La critique de Devildead (suite)
L’univers de la magie a inspiré dernièrement deux films qui sont arrivés sur les écrans à quelques mois d’intervalle. Deux films qui approchent leur sujet respectif de manière totalement opposée que ce soit dans la forme ou le fond. LE PRESTIGE s’attachait à démystifier la magie et le film réalisé par Christopher Nolan n’hésitait jamais à révéler les trucs utilisés par ses personnages. Le ton du film, très sombre et plutôt froid, prenait à l’arrivée la forme d’un véritable tour de magie avec sa façon de nous exposer ses intrigues tout en détournant l’attention du spectateur de certaines évidences.
Bien entendu, le film de Christopher Nolan-supérieur cinématographiquement parlant-va donc être le métrage auquel sera comparé inévitablement L’ILLUSIONNISTE de Neil Burger.
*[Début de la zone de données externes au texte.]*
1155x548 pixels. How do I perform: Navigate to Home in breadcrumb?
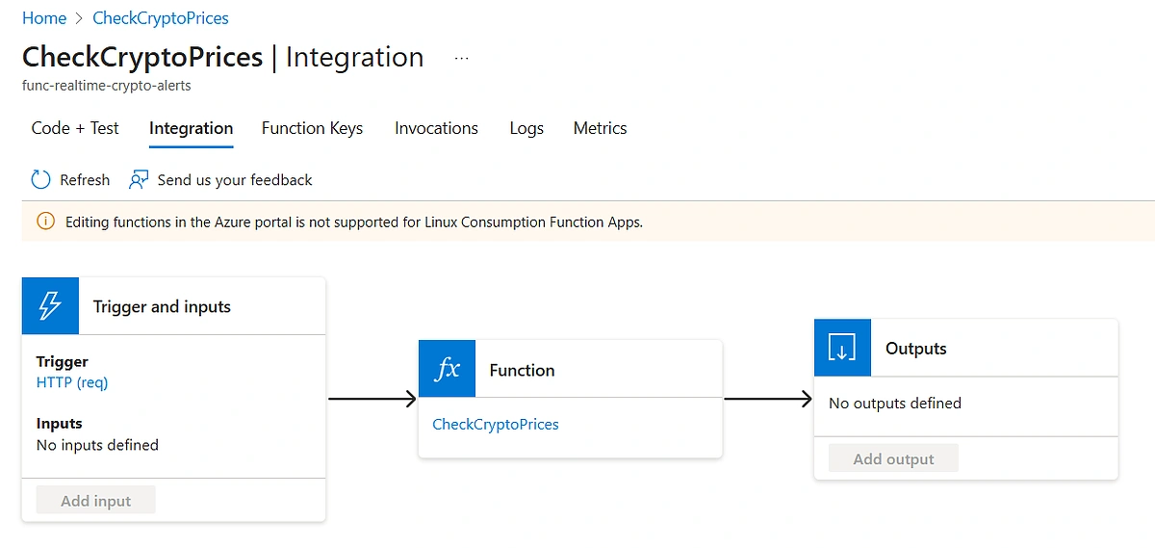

Comparaison le plus souvent peu flatteuse à l’encontre de ce dernier. Pourtant, L’ILLUSIONNISTE a de nombreux atouts dans sa manche et surtout n’emprunte pas vraiment la même voie que le film de Christopher Nolan. Ainsi, plutôt que retirer la part de mystère de son illusionniste, le film de Neil Burger va, au contraire, conserver la magie de son personnage. Rien de surprenant puisque les ambitions de L’ILLUSIONNISTE sont de réaliser un film plutôt classique.